Provided records:

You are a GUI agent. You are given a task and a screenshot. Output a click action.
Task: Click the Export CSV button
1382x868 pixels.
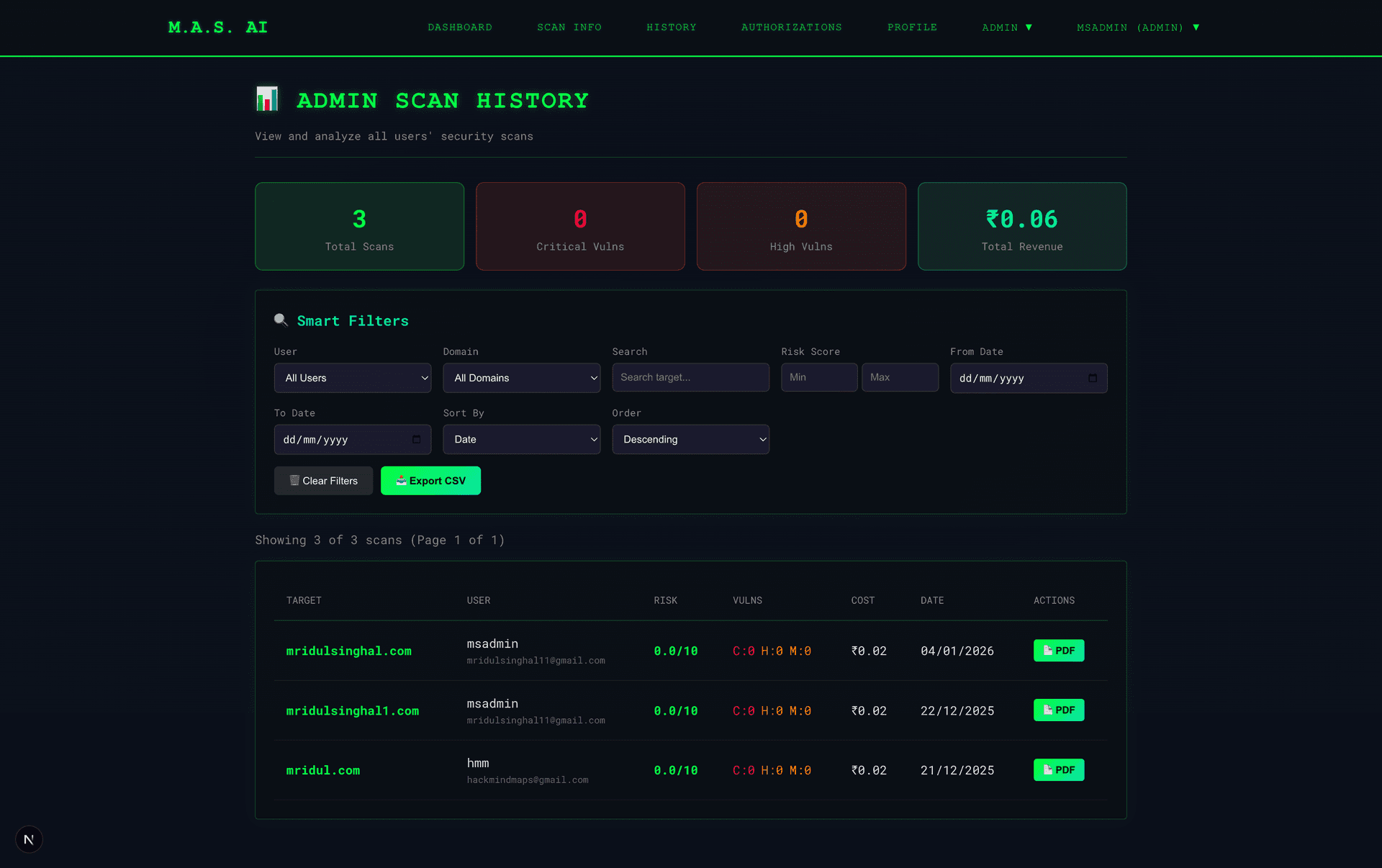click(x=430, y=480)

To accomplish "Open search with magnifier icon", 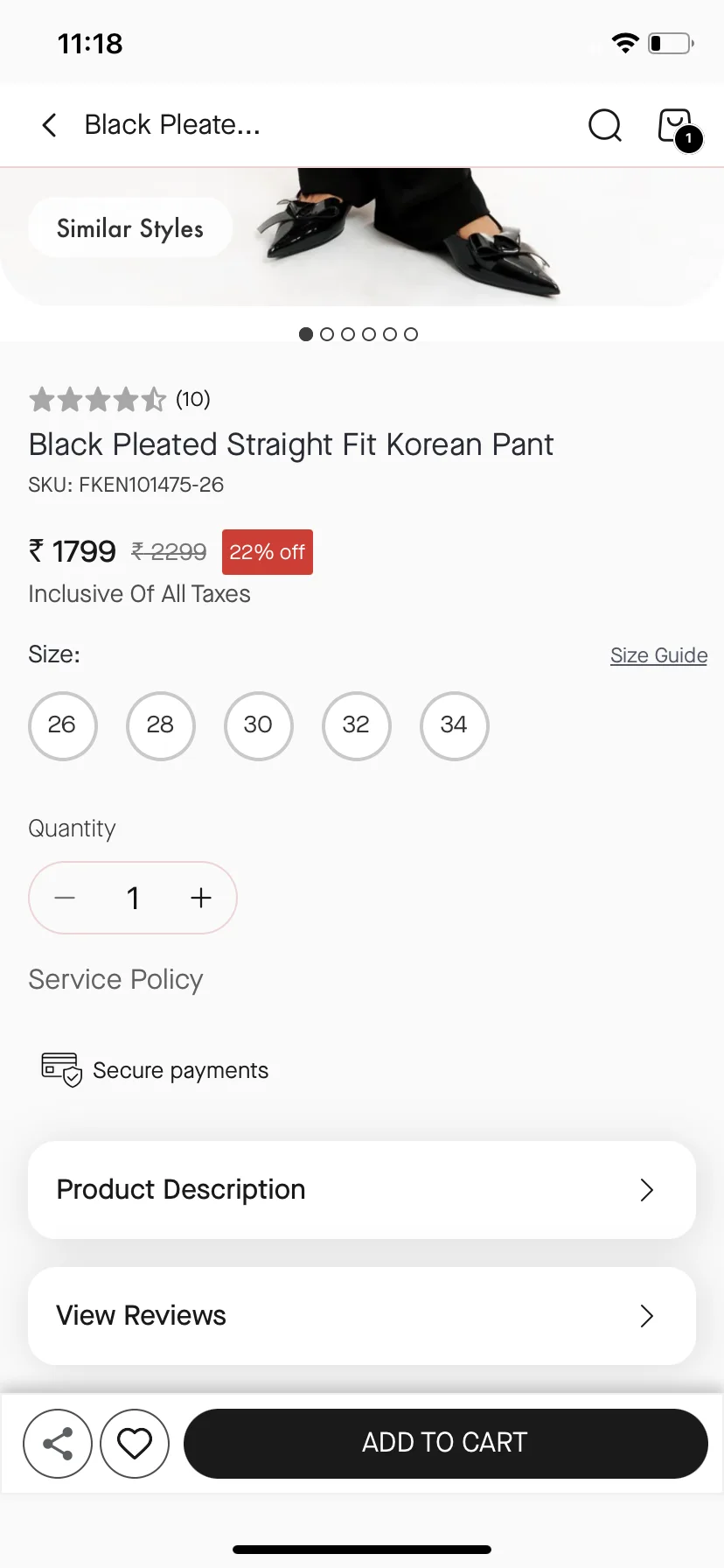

What the task asks: Rewrite all of the material above, replacing "Export CSV" with "Download CSV" and leaving everything else unchanged. Leave the pictures out of your answer.

Problem solution:
You are a GUI agent. You are given a task and a screenshot. Output a click action.
Task: Click the Download CSV button
1382x868 pixels.
click(x=430, y=480)

To accomplish "Open search with magnifier icon", 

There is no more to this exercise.